Wednesday, August 30, 2006

Export View as MS Excel

Follow up with the previous posting, I get the idea from Sean Burgess to export view data directly to excel. The idea is basically create a HTML table from a view and display it as application/msexcel.

Create a HTML view. I name the view with alias viewname.xls




In the header add in the required tag for a table <tr> and <td>


Then create a $$ViewTemplate for the view. In the Content Type, set it as application/msexcel


Embed the view into the viewtemplate then add in the opening and closing table tag for the view.


When you call the view (http://server/dbpath/viewname.xls) it should prompt you to save the view. The saved file can be open in Excel. The similar method can be used to export to other format like words, etc.

12 comments:

Anonymous said...

This looks like something that I could really use.
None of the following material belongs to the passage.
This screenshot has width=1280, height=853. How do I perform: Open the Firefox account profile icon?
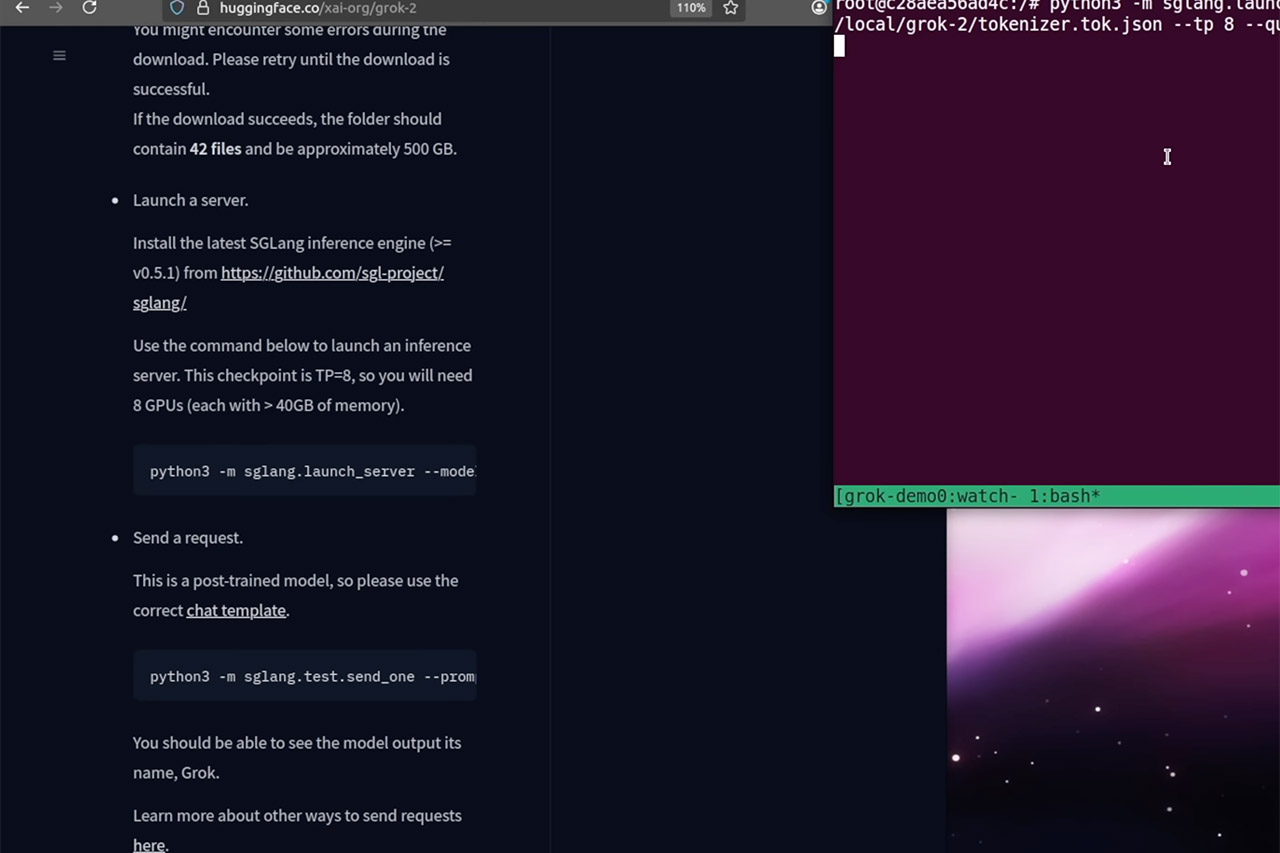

I went all the way through, but when I brought up the TestView.xls in IE and Firefox, it just displayed the data and never asked about saving the file. Is there something likely that I did wrong to cause that? Thanks!

William Beh said...

@Jackie, Did you set the view template content type to application/msexcel? How was the data displayed?

Anonymous said...

I do the whole thing in a LotusScript agent which gets passed the output type in the URL (i.e. &ExportType=EXCEL) You can also pass CSV, HTML, and XML. The agent can be reused and you don't need to mess with a view template, all you have to do is create a flat view and it can even deal with multi-value columns (useful if you set the export type to XML).
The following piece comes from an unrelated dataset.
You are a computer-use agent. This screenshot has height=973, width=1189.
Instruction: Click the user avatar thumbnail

Anyway, to have the browser prompt to save the spreadsheet rather than just display it is this (note the second line):
Print {Content-Type:application/vnd.ms-excel}
Print {Content-Disposition:Attachment;filename="TeamMembers.xls"}

Let me know if anyone wants the full code.

-chris

Anonymous said...

@William, the contect type is indeed application/msexcel. The data shows up with everything run together. The very beginning of the data looked something like this:
#StatePlanFacilitiesStatus100FLPlan Name HereFacility Name Here
Where #, State, Plan, Facilities, and Status are all the column headers and then each row that followed was just sort of strung together.

Anonymous said...

@Chris can you post the code :D? plz?

William Beh said...

@jackie. The view have to be in HTML format with table tags (<tr>, <td>). You have to put the opening and closing <table> tag in the $$ViewTemplate

Anonymous said...

The method seems really useful and simple. I follwed the instructions and when I requested for TestView.xls (http://server/dbpath/TestView.xls)in IE,it simply displayed wat is there in the view(only the data ;ignoring the html tags).Also never prompted me for saving the file. I have set the view template content to application/msexcel....
Can u please help me in solving this out.
Thanks in advance

William Beh said...

Did you check on "Treat view content as HTML"? It's in the view property

Alexis said...

Todat I was working with my MS Excel and accidentally light down.All my data was damaged.I couldn't know what to do.But fortunately on the net I saw-microsoft excel 2007 recovery tool.Tool decided my issues very easy and free of cost.My friends were lucky too.

Anonymous said...

I use this way now, im very grateful. but i did something different, when i use table - /table in $$viewtemplate, it doesn't work, so i append table to view's first column & i append /table as view's last column. before i did it, excel's A1 cell displays all of the data as merged

Anonymous said...

I m using this for one week, i have a problem now.only 1000 lines of view entry comes to the excel sheet, although it has 9500 lines? And I check emd.view property of displayed line number and try 9999lines, but i cant find a solution. Any idea?

Luis Canelo said...

What about large views (>9999 rows)? in a view template the maximum row quantity you can show is 9999 lines, if view is larger, it will cut it... advice please!